Given text:

# My halfmoon beta



## stlovefamily (Apr 12, 2009)

Hi, I'm new here and wanted to share my beta:-D. I don't know a whole lot about them so I'm hoping to learn lots here. I believe this is a female as tjat is what I was told. I have no name for her yet so feel free to help me out on that:-D


----------



## Nataku (Feb 22, 2009)

That's a very long-finned female if it is. I think it's probably more likely a male. Check between the ventral fins (those would be the two long fins hanging down beneath the fish just behind the gills) for a small white spot. If there's a white spot there, it's female, if not it's a male.

And welcome to Fish Forum!


----------



## stlovefamily (Apr 12, 2009)

Nataku said:


> That's a very long-finned female if it is. I think it's probably more likely a male. Check between the ventral fins (those would be the two long fins hanging down beneath the fish just behind the gills) for a small white spot. If there's a white spot there, it's female, if not it's a male.

What you should do: Rewrite the halfmoon beta thread between "# My halfmoon" and "(Feb 22, 2009)", inclusive, updating every "beta" to "betta". The lines after this point are separate material and have no connection to the thread above.

Supplied records:
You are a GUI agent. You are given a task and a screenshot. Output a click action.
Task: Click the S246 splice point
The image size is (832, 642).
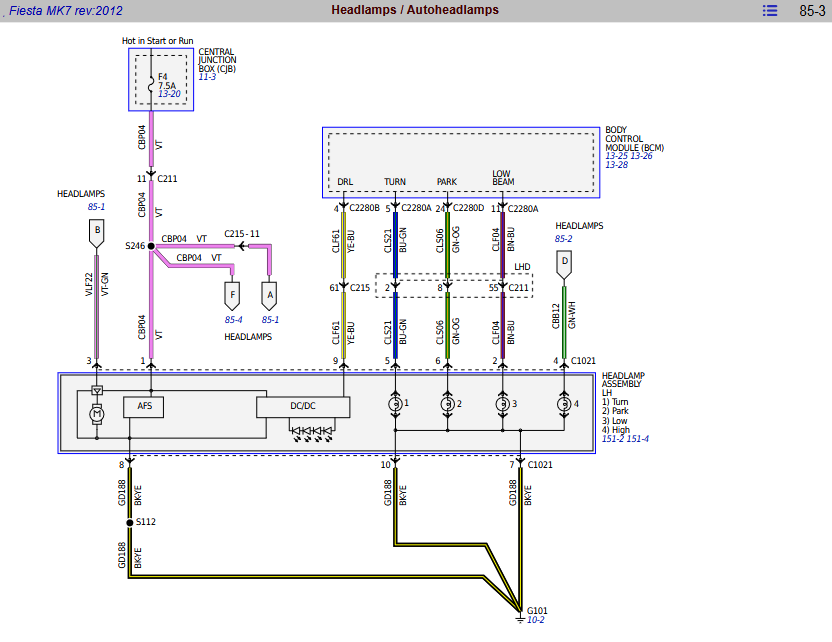tap(151, 245)
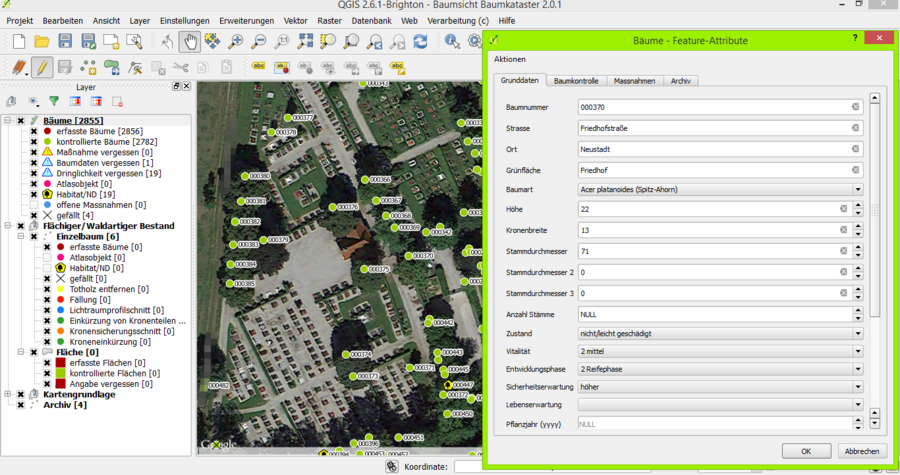Click the Zoom In magnifier tool
Image resolution: width=900 pixels, height=475 pixels.
click(x=236, y=41)
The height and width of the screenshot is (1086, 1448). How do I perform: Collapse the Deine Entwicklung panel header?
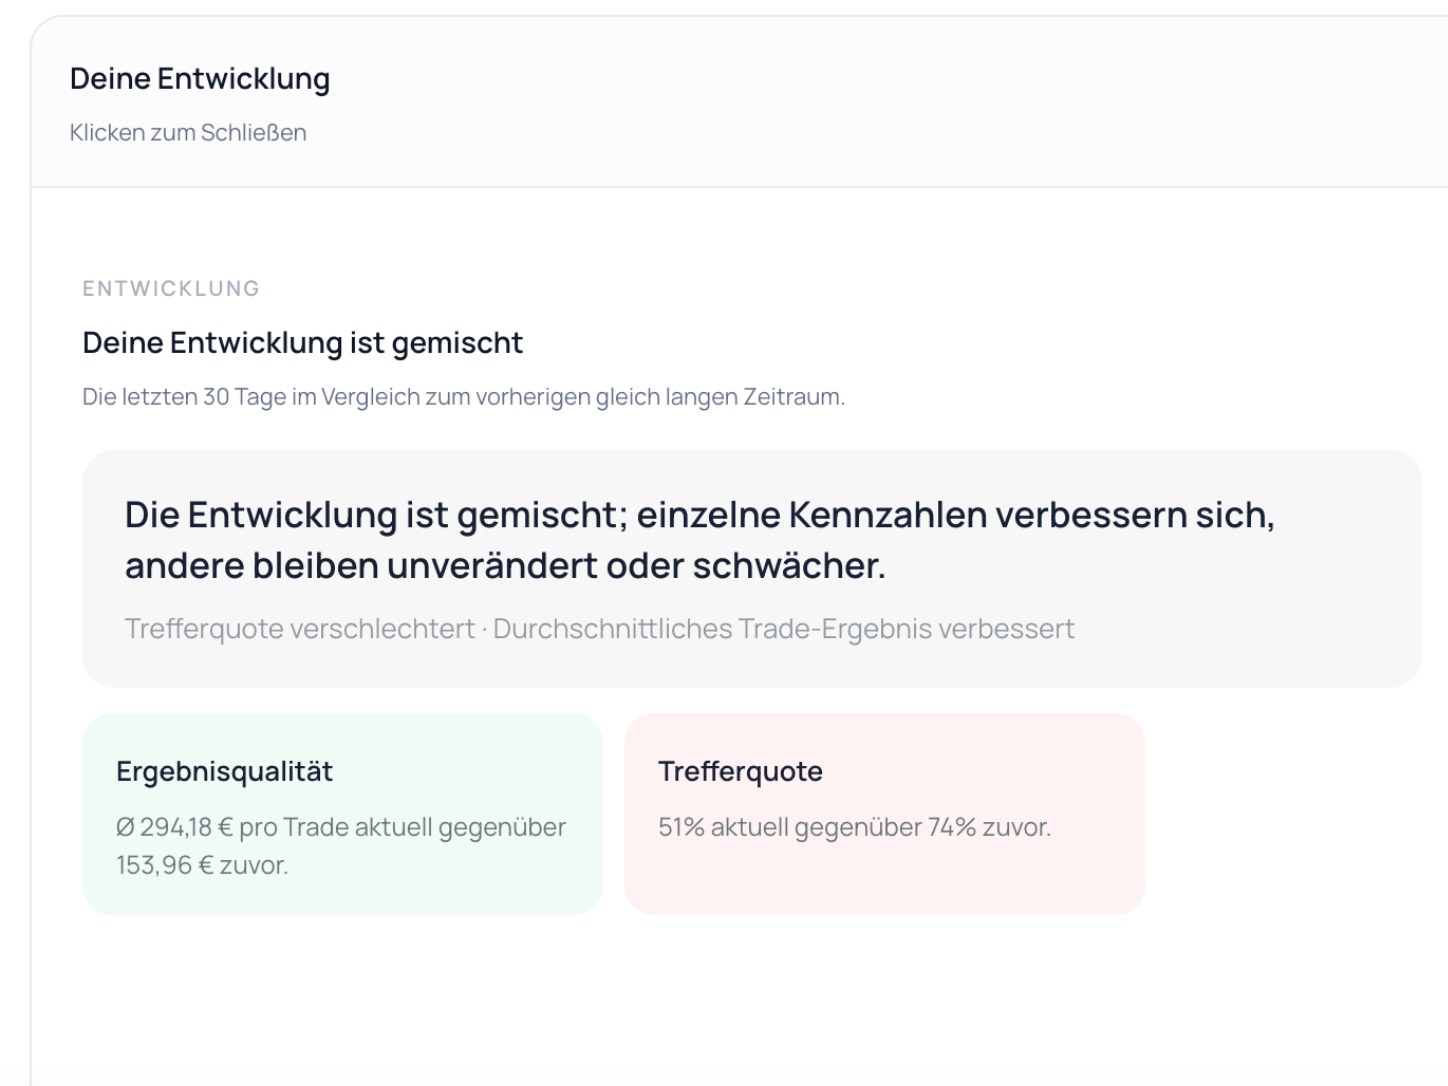(x=739, y=102)
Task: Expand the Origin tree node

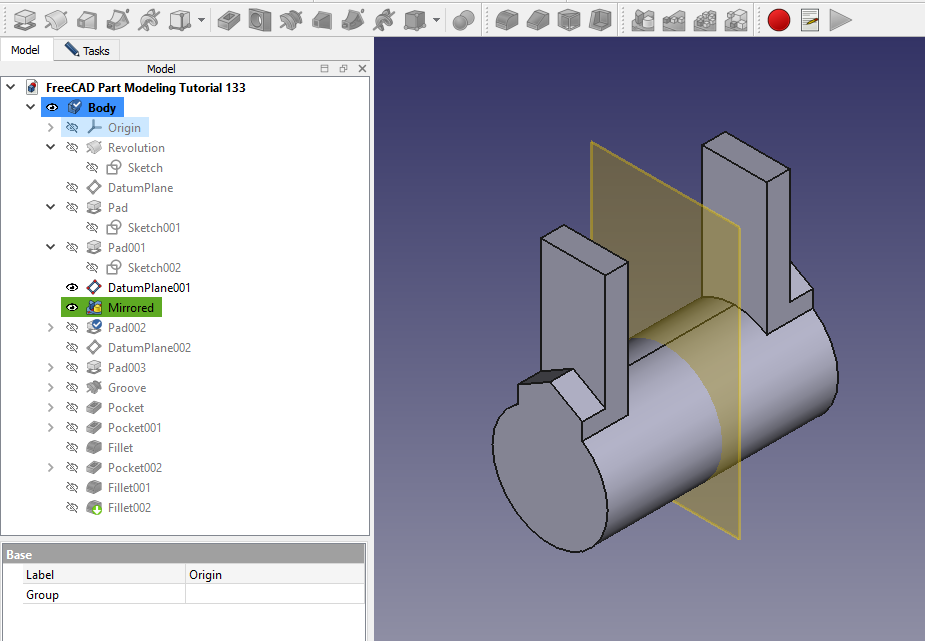Action: [51, 128]
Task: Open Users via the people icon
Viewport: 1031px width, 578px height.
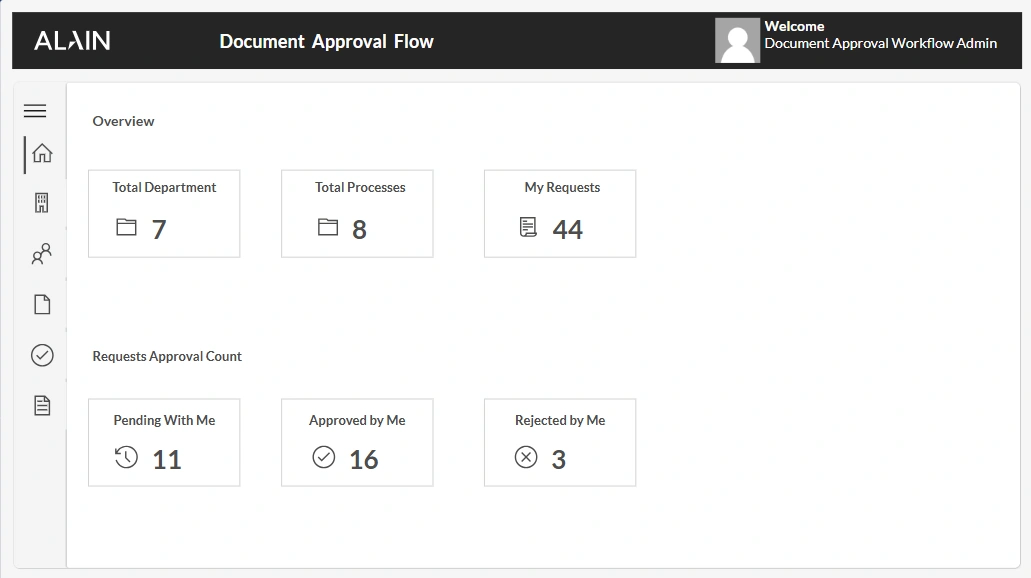Action: (40, 254)
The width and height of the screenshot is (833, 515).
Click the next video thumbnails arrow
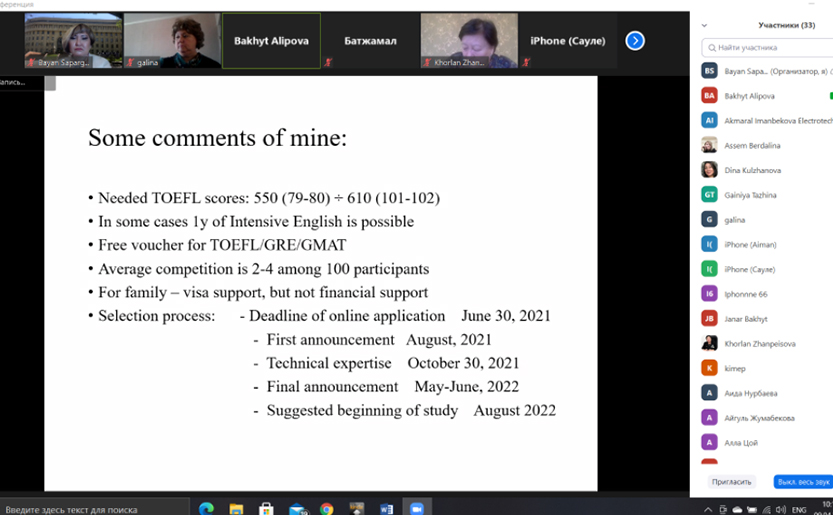point(635,41)
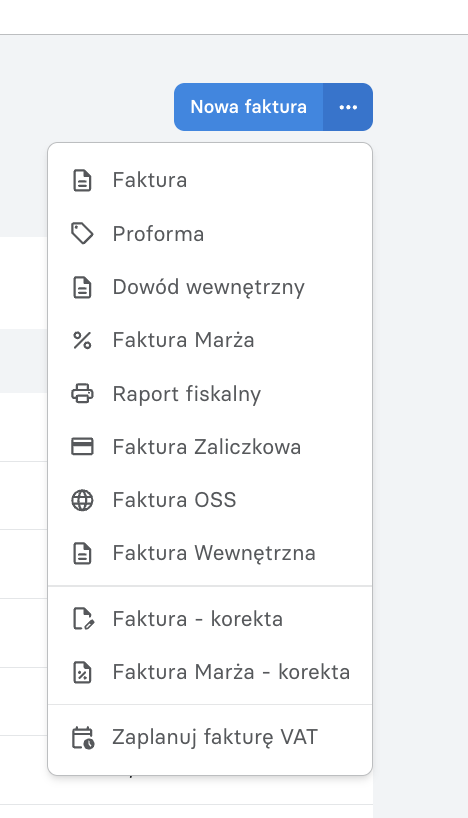468x818 pixels.
Task: Click the calendar-clock icon for Zaplanuj fakturę VAT
Action: tap(82, 738)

Answer to the problem:
# My halfmoon betta



## stlovefamily (Apr 12, 2009)

Hi, I'm new here and wanted to share my betta:-D. I don't know a whole lot about them so I'm hoping to learn lots here. I believe this is a female as tjat is what I was told. I have no name for her yet so feel free to help me out on that:-D


----------



## Nataku (Feb 22, 2009)